— start of Rows —

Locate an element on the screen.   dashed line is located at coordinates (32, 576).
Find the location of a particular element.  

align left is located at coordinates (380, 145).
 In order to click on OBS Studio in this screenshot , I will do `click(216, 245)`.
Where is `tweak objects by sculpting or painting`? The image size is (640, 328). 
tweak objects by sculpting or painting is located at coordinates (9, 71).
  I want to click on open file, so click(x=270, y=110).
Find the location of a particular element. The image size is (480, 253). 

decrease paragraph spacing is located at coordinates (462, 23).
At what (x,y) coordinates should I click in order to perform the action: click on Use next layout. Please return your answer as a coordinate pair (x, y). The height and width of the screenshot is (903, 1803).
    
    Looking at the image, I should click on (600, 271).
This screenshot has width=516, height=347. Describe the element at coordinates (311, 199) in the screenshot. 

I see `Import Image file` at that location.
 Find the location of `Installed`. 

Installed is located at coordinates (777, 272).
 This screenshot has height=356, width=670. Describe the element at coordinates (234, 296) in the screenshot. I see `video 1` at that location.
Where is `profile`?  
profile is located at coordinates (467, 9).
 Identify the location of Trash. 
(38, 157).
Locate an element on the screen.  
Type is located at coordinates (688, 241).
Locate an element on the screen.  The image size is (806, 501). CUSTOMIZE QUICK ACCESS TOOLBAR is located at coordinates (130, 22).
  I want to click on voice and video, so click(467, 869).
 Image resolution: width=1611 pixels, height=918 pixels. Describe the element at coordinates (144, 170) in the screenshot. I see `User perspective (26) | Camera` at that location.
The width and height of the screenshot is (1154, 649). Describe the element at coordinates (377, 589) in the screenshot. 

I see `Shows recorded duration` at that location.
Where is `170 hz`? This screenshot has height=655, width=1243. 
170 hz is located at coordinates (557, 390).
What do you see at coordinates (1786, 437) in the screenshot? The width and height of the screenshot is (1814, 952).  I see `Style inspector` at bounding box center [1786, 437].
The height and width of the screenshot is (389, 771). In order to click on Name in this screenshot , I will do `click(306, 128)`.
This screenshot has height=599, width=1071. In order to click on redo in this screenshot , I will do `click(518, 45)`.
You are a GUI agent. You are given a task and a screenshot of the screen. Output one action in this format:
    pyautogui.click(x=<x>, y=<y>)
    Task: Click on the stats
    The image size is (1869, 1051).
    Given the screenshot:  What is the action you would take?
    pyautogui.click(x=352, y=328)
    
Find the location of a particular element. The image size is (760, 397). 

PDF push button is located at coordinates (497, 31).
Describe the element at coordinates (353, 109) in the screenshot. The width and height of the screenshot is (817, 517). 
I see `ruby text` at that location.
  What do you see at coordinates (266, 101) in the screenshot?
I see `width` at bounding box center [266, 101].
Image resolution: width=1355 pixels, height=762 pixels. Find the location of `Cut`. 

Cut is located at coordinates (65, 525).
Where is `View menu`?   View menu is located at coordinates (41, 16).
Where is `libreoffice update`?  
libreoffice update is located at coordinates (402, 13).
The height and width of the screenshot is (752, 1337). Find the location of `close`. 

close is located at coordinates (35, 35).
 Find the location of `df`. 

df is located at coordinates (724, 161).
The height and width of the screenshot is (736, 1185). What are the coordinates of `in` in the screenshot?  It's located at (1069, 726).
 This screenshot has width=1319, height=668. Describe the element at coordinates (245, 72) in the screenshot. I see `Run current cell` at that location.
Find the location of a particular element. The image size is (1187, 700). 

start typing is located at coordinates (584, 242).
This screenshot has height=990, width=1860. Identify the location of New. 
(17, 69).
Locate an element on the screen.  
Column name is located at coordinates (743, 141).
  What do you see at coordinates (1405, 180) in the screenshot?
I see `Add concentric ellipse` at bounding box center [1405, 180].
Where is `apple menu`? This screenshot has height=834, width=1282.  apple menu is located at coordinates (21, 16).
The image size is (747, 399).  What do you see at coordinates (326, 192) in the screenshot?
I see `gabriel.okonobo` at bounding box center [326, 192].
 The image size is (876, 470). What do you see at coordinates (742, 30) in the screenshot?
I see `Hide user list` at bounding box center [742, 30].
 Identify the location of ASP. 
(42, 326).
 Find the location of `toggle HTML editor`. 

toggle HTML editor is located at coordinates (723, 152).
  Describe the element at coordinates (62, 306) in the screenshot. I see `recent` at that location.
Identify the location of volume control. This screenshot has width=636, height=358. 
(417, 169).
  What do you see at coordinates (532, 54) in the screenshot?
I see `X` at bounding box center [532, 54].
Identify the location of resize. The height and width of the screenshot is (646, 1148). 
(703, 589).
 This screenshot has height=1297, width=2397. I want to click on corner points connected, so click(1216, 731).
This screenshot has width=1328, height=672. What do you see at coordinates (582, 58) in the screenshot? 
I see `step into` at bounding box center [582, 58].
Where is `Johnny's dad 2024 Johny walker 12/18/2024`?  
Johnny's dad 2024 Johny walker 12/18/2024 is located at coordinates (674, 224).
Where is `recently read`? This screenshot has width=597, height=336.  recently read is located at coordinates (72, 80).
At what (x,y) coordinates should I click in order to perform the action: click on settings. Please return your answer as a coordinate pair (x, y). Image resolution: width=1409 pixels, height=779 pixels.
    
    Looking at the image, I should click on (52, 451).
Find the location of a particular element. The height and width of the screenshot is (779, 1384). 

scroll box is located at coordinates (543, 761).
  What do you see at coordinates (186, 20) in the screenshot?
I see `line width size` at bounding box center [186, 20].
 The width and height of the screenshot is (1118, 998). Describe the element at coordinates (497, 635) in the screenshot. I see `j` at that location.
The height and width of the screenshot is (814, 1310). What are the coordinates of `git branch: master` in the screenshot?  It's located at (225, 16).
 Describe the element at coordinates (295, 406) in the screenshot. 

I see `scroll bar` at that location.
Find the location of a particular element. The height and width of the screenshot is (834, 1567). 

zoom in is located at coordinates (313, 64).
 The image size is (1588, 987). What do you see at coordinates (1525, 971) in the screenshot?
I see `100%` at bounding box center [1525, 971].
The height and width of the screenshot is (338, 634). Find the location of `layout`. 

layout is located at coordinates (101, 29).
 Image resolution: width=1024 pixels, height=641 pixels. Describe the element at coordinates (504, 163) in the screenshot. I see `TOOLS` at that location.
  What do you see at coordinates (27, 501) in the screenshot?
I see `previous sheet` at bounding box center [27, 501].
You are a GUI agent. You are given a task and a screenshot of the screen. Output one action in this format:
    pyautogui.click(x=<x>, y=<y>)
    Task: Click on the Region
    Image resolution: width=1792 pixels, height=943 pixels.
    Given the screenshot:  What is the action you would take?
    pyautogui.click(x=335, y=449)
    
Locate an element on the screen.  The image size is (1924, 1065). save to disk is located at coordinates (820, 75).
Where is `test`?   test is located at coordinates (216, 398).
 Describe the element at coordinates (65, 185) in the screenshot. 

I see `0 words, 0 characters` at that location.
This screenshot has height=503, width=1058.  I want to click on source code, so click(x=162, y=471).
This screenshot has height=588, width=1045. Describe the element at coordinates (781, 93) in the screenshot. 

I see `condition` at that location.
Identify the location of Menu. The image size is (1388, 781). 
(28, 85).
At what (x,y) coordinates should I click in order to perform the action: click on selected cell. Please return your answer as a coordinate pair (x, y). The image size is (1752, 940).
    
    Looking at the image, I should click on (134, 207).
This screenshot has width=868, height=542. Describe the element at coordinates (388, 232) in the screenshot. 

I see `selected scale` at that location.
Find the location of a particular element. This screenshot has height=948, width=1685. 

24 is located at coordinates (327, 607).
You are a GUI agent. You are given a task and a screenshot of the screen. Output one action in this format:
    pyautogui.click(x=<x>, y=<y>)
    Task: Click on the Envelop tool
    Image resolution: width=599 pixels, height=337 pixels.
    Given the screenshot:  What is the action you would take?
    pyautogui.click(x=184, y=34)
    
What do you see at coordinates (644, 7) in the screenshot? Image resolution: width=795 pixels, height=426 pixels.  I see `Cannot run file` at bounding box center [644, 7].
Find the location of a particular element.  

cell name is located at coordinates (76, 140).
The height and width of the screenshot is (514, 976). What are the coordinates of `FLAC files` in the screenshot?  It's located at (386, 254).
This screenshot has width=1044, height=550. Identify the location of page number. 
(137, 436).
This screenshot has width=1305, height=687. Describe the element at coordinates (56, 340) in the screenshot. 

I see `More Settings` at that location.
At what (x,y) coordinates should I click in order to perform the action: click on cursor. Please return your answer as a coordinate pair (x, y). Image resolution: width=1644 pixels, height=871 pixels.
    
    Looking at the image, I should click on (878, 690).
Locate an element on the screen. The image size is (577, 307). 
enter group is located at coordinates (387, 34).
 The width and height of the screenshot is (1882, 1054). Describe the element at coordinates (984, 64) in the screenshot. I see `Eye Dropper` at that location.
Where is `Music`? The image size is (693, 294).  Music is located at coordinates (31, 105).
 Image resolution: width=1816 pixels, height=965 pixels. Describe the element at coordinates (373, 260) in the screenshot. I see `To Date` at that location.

— end of Rows —

**Description of the task:** Return every line above that contains the string "Johny".

**Output:**
Where is `Johnny's dad 2024 Johny walker 12/18/2024`?  
Johnny's dad 2024 Johny walker 12/18/2024 is located at coordinates (674, 224).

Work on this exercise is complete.